多くの医科人名録は、医名、診療科名、住所が記されているだけですが、弘化2(1845)年に刊行されたこの『医家名鑑』には、それらに加えて家紋及び合羽印が収録されています。合羽印とは、主として薬箱等に覆いかける合羽に付けた特殊な紋のことです。こちらのページには、適塾を開いた「緒方耕(洪)庵」の名前があります。洪庵の大坂生活は天保9(1838)年から文久2(1862)年までの24年間で、その間に、医者としては診療のほかに、現今の予防医学や、公衆衛生の仕事につとめ、殊に種痘の普及と、その啓蒙にもっとも力を尽くしました。

当時流行名医鑑 

江戸時代の寛政年代末頃から明治中期にかけて各種の見立番付が出版されました。
見立番付とは、相撲の番付にならい、さまざまな事物に序列をつけた一覧表で、一枚摺りの読み物として売られ、庶民の間で流行しました。大坂では、医師の見立番付も数多くつくられました。嘉永年代(1848~)以降のものは、数段に分けて、医家名を連記した一枚摺りの形式ではありますが、大関、関脇といった相撲の位付けはなく、単なる名寄せ鑑になっています。
こちらは1868(慶応4)年刊の『当時流行名医鑑』。
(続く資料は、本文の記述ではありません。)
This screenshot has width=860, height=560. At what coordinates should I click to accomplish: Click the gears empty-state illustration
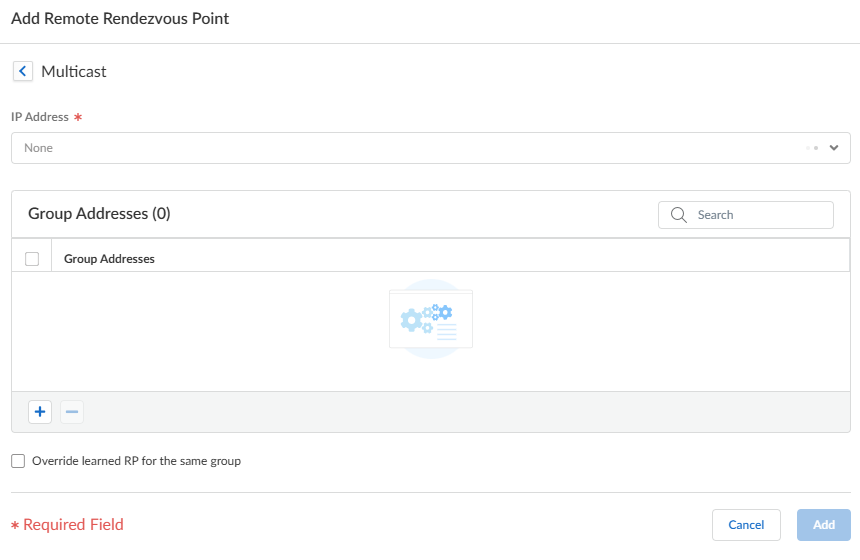430,319
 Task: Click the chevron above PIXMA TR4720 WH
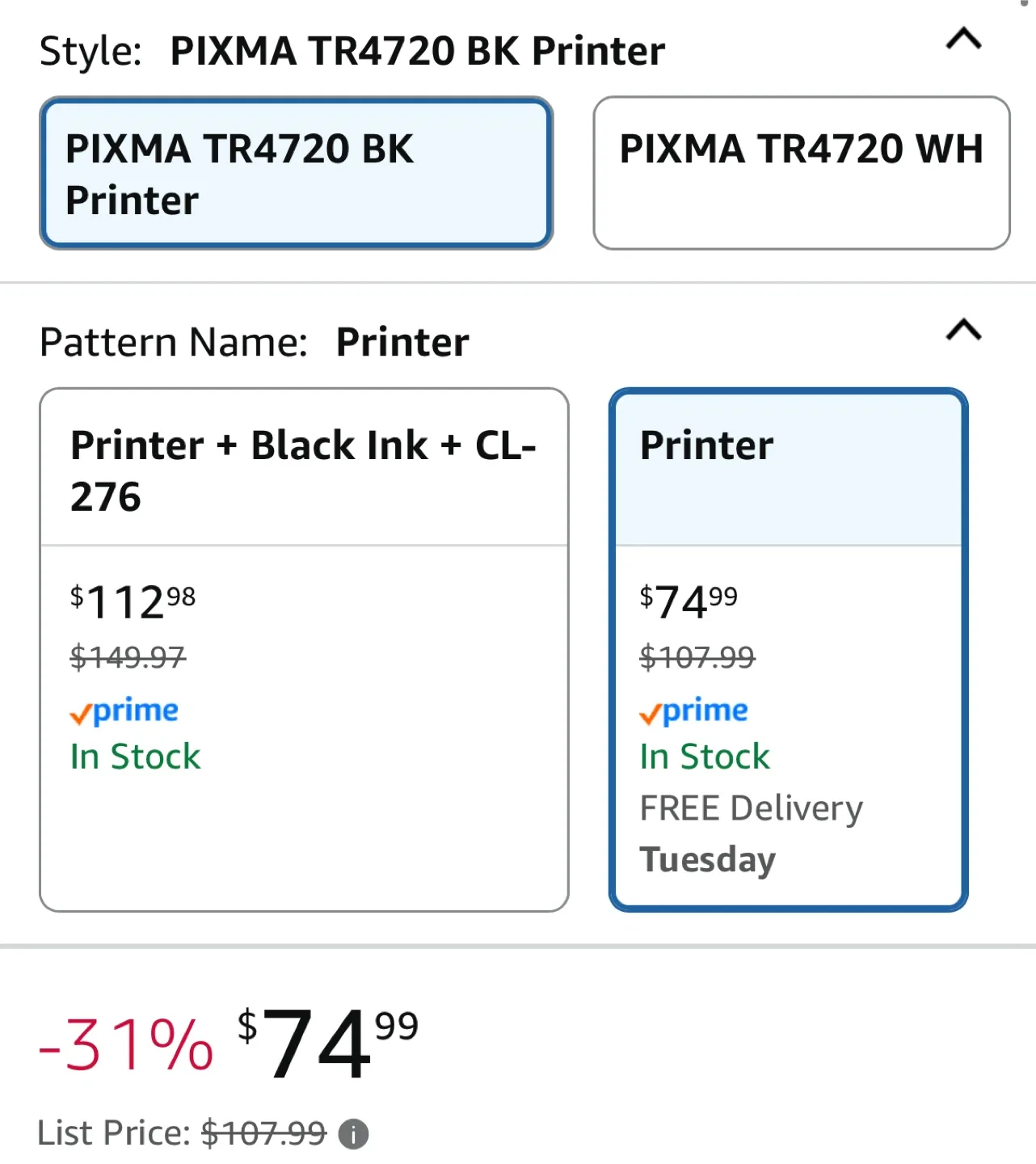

最下段には、世界で初めての全身麻酔による乳ガン摘出手術に成功した外科医・華岡青洲の門人で娘婿でもある花岡(華岡)準平の名前も見えます。

浪華名所独案内 

『浪華名所独案内』は、江戸末期に暁鐘成(あかつきのかねなり)が作成した一枚摺の大坂市中の案内図です。この図には、名所旧蹟や有名商店が記されており、当時のにぎやかな市中の様子がうかがえます。「道修町薬屋多シ」という記述や、「ウルユス店」「コシヤウシ圓」「龍眼肉圓」「ヒセン湯薬」「無二膏」「三臓圓」「五レウ圓」といった薬屋の名前も見られます。

商人買物独案内 

慶応3(1867)年の序を持つ『商人買物独案内』(題簽(だいせん)の書名『増補浪花買物独案内』)は、大坂の商工業種を「いろは」順に配列し、業者名、住所、商標などを記載した商店・商品便覧にあたるものです。「く」の部には、活気あふれる店頭の様子が描かれた薬種商や、『浪華名所独案内』(江戸末期刊行)に記載されている「ウルユス」「人参三臓圓」などの広告も見られます。